# OBJECTIVE:
Transcribe the material below line by line, with every word and number unchanged.

◇ ◇ ◇ ◇ ◇

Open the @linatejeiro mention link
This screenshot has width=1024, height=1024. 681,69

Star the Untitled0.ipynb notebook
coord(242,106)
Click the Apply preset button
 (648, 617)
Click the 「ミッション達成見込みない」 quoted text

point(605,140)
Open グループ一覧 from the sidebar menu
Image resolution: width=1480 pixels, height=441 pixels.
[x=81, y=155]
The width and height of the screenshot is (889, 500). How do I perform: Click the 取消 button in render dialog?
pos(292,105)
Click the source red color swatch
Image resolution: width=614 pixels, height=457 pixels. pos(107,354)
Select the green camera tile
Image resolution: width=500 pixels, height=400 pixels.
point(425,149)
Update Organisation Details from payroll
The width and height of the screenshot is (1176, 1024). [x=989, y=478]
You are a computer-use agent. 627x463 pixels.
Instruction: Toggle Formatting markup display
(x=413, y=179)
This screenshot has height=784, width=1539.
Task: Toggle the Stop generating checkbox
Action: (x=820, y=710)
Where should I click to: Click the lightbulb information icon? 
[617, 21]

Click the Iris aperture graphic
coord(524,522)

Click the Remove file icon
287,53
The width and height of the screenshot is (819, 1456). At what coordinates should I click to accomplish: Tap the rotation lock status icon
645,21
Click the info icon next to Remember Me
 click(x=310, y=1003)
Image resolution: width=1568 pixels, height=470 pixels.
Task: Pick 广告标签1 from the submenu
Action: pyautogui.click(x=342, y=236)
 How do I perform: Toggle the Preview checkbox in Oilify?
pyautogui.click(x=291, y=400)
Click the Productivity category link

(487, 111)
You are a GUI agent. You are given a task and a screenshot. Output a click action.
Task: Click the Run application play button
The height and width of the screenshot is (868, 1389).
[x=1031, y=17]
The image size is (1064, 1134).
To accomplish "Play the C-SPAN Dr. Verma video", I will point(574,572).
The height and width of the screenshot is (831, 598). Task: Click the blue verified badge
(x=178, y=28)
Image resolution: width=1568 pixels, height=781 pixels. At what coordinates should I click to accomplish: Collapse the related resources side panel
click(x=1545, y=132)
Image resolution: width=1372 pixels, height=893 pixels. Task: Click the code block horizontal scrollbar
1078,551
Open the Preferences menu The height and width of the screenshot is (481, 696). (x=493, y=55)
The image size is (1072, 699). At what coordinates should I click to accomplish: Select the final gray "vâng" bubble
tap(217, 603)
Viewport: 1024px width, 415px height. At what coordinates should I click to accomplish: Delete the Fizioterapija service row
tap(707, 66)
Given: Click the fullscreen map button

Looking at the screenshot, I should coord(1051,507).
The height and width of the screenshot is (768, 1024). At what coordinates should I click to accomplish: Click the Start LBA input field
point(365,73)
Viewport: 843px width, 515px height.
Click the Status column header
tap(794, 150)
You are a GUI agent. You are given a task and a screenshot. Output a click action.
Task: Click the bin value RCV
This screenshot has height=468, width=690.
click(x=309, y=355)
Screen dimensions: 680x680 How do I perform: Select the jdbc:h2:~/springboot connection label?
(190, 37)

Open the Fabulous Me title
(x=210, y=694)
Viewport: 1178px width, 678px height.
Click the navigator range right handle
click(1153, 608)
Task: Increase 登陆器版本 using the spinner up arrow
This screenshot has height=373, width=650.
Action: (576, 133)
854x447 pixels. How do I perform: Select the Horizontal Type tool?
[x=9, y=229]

◇ ◇ ◇ ◇ ◇

# SOLUTION TO THE EXERCISE:
Open the @linatejeiro mention link
This screenshot has width=1024, height=1024. 681,69

Star the Untitled0.ipynb notebook
coord(242,106)
Click the Apply preset button
 (648, 617)
Click the 「ミッション達成見込みない」 quoted text

point(605,140)
Open グループ一覧 from the sidebar menu
Image resolution: width=1480 pixels, height=441 pixels.
[x=81, y=155]
The width and height of the screenshot is (889, 500). How do I perform: Click the 取消 button in render dialog?
pos(292,105)
Click the source red color swatch
Image resolution: width=614 pixels, height=457 pixels. pos(107,354)
Select the green camera tile
Image resolution: width=500 pixels, height=400 pixels.
point(425,149)
Update Organisation Details from payroll
The width and height of the screenshot is (1176, 1024). [x=989, y=478]
You are a computer-use agent. 627x463 pixels.
Instruction: Toggle Formatting markup display
(x=413, y=179)
This screenshot has height=784, width=1539.
Task: Toggle the Stop generating checkbox
Action: (x=820, y=710)
Where should I click to: Click the lightbulb information icon? 
[617, 21]

Click the Iris aperture graphic
coord(524,522)

Click the Remove file icon
287,53
The width and height of the screenshot is (819, 1456). At what coordinates should I click to accomplish: Tap the rotation lock status icon
645,21
Click the info icon next to Remember Me
 click(x=310, y=1003)
Image resolution: width=1568 pixels, height=470 pixels.
Task: Pick 广告标签1 from the submenu
Action: pyautogui.click(x=342, y=236)
 How do I perform: Toggle the Preview checkbox in Oilify?
pyautogui.click(x=291, y=400)
Click the Productivity category link

(487, 111)
You are a GUI agent. You are given a task and a screenshot. Output a click action.
Task: Click the Run application play button
The height and width of the screenshot is (868, 1389).
[x=1031, y=17]
The image size is (1064, 1134).
To accomplish "Play the C-SPAN Dr. Verma video", I will point(574,572).
The height and width of the screenshot is (831, 598). Task: Click the blue verified badge
(x=178, y=28)
Image resolution: width=1568 pixels, height=781 pixels. At what coordinates should I click to accomplish: Collapse the related resources side panel
click(x=1545, y=132)
Image resolution: width=1372 pixels, height=893 pixels. Task: Click the code block horizontal scrollbar
1078,551
Open the Preferences menu The height and width of the screenshot is (481, 696). (x=493, y=55)
The image size is (1072, 699). At what coordinates should I click to accomplish: Select the final gray "vâng" bubble
tap(217, 603)
Viewport: 1024px width, 415px height. At what coordinates should I click to accomplish: Delete the Fizioterapija service row
tap(707, 66)
Given: Click the fullscreen map button

Looking at the screenshot, I should coord(1051,507).
The height and width of the screenshot is (768, 1024). At what coordinates should I click to accomplish: Click the Start LBA input field
point(365,73)
Viewport: 843px width, 515px height.
Click the Status column header
tap(794, 150)
You are a GUI agent. You are given a task and a screenshot. Output a click action.
Task: Click the bin value RCV
This screenshot has height=468, width=690.
click(x=309, y=355)
Screen dimensions: 680x680 How do I perform: Select the jdbc:h2:~/springboot connection label?
(190, 37)

Open the Fabulous Me title
(x=210, y=694)
Viewport: 1178px width, 678px height.
Click the navigator range right handle
click(1153, 608)
Task: Increase 登陆器版本 using the spinner up arrow
This screenshot has height=373, width=650.
Action: (576, 133)
854x447 pixels. How do I perform: Select the Horizontal Type tool?
[x=9, y=229]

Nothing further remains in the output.